Prosesi pernikahan berlangsung dengan hikmat. Setelah pengantar dan sambutan serta pemberkatan. Pemimpin pernikahan menanyakan kesediaan mereka.
"Nona Yamanaka Ino, Apakah anda bersedia menerima Sasuke Uchiha sebagai suami anda, Untuk selalu merawat dan menemaninya dikala suka maupun duka, sehat mau pun sakit. Hingga maut memisahkan kalian?"
"Saya bersedia." Jawab Ino dengan tenang. Ia tahu mereka akan bercerai tiga tahun lagi. Jadi sumpah ini tak berarti apa-apa.
"Tuan Sasuke Uchiha apa anda bersedia menerima Yamanaka Ino sebagai istri dan menjaga serta menemaninya dalam suka dan duka. Sakit maupun sehat. hingga maut memisahkan kalian?"
"Saya bersedia" Jawab Sasuke.
"Sebelum saya menyatukan kedua insan ini dalam ikatan suci, adakah yang keberatan dengan pernikahan ini?" Pemimpin acara bertanya pada para hadirin.
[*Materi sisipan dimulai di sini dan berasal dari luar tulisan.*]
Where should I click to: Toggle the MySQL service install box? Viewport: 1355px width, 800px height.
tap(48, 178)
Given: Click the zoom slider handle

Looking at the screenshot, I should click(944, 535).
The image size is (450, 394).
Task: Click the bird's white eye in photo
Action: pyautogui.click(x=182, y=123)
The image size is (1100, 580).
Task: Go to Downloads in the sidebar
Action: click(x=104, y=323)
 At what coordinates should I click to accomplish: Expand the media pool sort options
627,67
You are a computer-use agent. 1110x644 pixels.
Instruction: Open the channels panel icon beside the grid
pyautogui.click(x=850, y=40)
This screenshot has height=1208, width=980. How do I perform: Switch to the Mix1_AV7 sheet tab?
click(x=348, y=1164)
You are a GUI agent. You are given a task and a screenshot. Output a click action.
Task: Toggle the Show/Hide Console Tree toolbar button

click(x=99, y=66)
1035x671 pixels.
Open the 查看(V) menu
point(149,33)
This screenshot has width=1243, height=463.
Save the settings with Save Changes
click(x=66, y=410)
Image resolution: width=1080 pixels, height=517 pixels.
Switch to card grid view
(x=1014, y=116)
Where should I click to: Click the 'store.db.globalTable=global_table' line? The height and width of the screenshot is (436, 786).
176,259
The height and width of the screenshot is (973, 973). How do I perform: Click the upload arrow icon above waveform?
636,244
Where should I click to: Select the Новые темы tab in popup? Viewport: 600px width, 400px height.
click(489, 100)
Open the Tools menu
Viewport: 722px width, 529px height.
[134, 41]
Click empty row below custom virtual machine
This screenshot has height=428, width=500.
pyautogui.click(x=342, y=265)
"Saya keberatan" Jawab Itachi dengan lantang dari pintu.
Terdengar bisik-bisik riuh rendah di antara tamu yang menghadiri acara itu.
Wajah Ino memucat melihat Itachi berjalan melewati lorong. Pria itu menatapnya dengan marah. Sedangkan Sasuke tampak bingung karena kakaknya yang selalu tenang dan logis praktis sedang menyabotase pernikahannya.
"Yamakana Ino tak bisa menikahi adikku, karena dia sedang mengandung anakku." Ucap pria itu dengan dingin di hadapan orang banyak.